I was thinking about this recently, because of the work I do with readers advisory people.  I decided to think about where my reading suggestions come from, to see what is in the mix.

The following list, not in any order, shows some of the places ideas for reading come from for me:
  • public library - staff at my local library will sometimes (proactively) suggest something to read or watch based on my borrowing.  I like this.  It is active without being obtrusive, and is a nice way of demonstrating skills, so that if I want to ask I can.  It also lets people know that you can ask library staff of reading suggestions
  • friends - although most of my friends read very differently to me, this is still an area where ideas come from
  • specific blogs/tumblr I follow. Some of these will be written by authors, and some not. 
  • people I follow on goodreads. There are some people I follow on Goodreads that I will probably not read anything they do, but it is still interesting seeing their reading. There are a few people I follow where I have found that if they give a book a high star rating/excellent review I am really likely to enjoy it. I have tried some titles I would not have thought of this way.
  • twitter - this is different people I follow talking about what they have read, and some time authors tweeting links to free or low cost ebooks as a way of discovering content. I have had some lovely reads this way, as well as a few which I did not finish. I always receive ideas for new reading from the Read watch play twitter reading group as well. Have a look for #rwpchat.  Also have a looks at the different social media channels being used for this discussion - links available from here.
  • Television - I don't watch a lot of television, but it can lead to reading for example I am reading a work by Brian Cox after watching Wonders of life. I am reading a history of the Vikings by Neil Oliver because I have watched some of his documentaries. 
I was thinking about this as I think these are tools to let library clients know about as well, as some may not be aware of how many ways to find out about reading suggestions, but also, some readers may be able to train library staff in some genre specific ways (so learning from the clients).

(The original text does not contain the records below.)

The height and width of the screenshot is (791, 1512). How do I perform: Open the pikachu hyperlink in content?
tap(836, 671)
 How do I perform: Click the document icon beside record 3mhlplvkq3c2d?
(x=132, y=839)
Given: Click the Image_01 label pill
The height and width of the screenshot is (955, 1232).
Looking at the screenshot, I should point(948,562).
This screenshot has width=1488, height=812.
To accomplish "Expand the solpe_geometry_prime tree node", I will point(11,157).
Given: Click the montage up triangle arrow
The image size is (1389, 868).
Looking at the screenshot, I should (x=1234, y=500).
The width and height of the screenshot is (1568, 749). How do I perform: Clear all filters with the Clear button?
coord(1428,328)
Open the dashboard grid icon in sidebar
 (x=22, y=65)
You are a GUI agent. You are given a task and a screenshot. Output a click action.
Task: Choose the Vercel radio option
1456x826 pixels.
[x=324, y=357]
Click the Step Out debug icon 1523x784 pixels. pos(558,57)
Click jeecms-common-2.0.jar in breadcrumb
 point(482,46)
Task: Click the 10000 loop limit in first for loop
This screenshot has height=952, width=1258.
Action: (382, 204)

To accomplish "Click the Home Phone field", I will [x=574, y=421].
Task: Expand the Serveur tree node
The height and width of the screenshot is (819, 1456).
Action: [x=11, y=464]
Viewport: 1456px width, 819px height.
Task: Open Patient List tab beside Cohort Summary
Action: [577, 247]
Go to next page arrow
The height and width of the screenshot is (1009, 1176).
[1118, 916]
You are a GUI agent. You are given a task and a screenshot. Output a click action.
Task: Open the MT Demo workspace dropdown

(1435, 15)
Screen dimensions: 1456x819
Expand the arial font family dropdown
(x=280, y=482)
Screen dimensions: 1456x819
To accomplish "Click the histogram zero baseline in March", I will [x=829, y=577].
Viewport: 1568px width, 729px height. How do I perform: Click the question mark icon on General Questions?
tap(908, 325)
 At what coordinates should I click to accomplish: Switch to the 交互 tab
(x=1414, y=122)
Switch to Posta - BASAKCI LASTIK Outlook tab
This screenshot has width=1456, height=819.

Does your library use a rang of online tools as part of the readers advisory service? Novelist can be very helpful, and has increasing Australian content, as well as connection with Goodreads.

There are a few libraries on Goodreads, like OCLS and Scottsdale. This could be an option to consider for your community. You may want to introduce it with providing sessions about it to your reading groups, as well as other groups of readers in your library. With anything you are doing online make sure you have day to find links on your website. Don't assume people will see the home page, include links on all pages, including the catalogue. Make sure you tell people about it in the library, and through the community as well. It might draw people into use these services, but you have to tell them about it in spaces they are already in.

Think about how you obtain reading suggestions. Are there ways to inform the readers in you community about some of them.  Are there genre specific options you could connect clients with? Don't forget you can learn from your clients as well.